__PROBLEM REQUIREMENTS__
Reproduce every one of the records below verbatim, line by line and in the same order.

__EXTRACTED MATERIAL__

————

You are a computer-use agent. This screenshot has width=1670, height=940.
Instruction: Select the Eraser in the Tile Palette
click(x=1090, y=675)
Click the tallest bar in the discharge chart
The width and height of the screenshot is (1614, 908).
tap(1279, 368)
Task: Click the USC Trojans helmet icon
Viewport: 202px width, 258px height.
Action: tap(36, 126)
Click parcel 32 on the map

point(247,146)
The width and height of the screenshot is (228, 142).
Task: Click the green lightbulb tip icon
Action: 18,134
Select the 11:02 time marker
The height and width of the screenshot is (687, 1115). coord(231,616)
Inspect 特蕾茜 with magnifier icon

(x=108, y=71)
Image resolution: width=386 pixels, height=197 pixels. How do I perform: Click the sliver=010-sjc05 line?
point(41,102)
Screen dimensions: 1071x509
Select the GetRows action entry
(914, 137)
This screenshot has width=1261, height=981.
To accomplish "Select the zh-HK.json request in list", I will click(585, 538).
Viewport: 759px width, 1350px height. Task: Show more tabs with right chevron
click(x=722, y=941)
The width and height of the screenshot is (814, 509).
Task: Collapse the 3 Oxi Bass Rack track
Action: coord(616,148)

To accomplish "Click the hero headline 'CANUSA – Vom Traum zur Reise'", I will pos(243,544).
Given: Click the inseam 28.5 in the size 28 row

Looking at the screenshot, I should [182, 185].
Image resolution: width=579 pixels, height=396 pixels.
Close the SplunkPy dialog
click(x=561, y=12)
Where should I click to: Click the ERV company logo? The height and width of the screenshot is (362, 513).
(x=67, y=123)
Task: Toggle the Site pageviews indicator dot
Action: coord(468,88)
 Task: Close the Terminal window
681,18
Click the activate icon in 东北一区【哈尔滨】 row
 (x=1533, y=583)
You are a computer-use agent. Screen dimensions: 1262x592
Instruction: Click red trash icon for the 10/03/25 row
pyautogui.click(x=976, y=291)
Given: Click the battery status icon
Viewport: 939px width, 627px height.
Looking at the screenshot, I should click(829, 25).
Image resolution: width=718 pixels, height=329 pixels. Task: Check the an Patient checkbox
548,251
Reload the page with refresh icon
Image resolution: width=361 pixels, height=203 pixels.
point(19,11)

————

__SOLVED PROBLEM__
You are a computer-use agent. This screenshot has width=1670, height=940.
Instruction: Select the Eraser in the Tile Palette
click(x=1090, y=675)
Click the tallest bar in the discharge chart
The width and height of the screenshot is (1614, 908).
tap(1279, 368)
Task: Click the USC Trojans helmet icon
Viewport: 202px width, 258px height.
Action: tap(36, 126)
Click parcel 32 on the map

point(247,146)
The width and height of the screenshot is (228, 142).
Task: Click the green lightbulb tip icon
Action: 18,134
Select the 11:02 time marker
The height and width of the screenshot is (687, 1115). coord(231,616)
Inspect 特蕾茜 with magnifier icon

(x=108, y=71)
Image resolution: width=386 pixels, height=197 pixels. How do I perform: Click the sliver=010-sjc05 line?
point(41,102)
Screen dimensions: 1071x509
Select the GetRows action entry
(914, 137)
This screenshot has width=1261, height=981.
To accomplish "Select the zh-HK.json request in list", I will click(585, 538).
Viewport: 759px width, 1350px height. Task: Show more tabs with right chevron
click(x=722, y=941)
The width and height of the screenshot is (814, 509).
Task: Collapse the 3 Oxi Bass Rack track
Action: coord(616,148)

To accomplish "Click the hero headline 'CANUSA – Vom Traum zur Reise'", I will pos(243,544).
Given: Click the inseam 28.5 in the size 28 row

Looking at the screenshot, I should [182, 185].
Image resolution: width=579 pixels, height=396 pixels.
Close the SplunkPy dialog
click(x=561, y=12)
Where should I click to: Click the ERV company logo? The height and width of the screenshot is (362, 513).
(x=67, y=123)
Task: Toggle the Site pageviews indicator dot
Action: coord(468,88)
 Task: Close the Terminal window
681,18
Click the activate icon in 东北一区【哈尔滨】 row
 (x=1533, y=583)
You are a computer-use agent. Screen dimensions: 1262x592
Instruction: Click red trash icon for the 10/03/25 row
pyautogui.click(x=976, y=291)
Given: Click the battery status icon
Viewport: 939px width, 627px height.
Looking at the screenshot, I should click(829, 25).
Image resolution: width=718 pixels, height=329 pixels. Task: Check the an Patient checkbox
548,251
Reload the page with refresh icon
Image resolution: width=361 pixels, height=203 pixels.
point(19,11)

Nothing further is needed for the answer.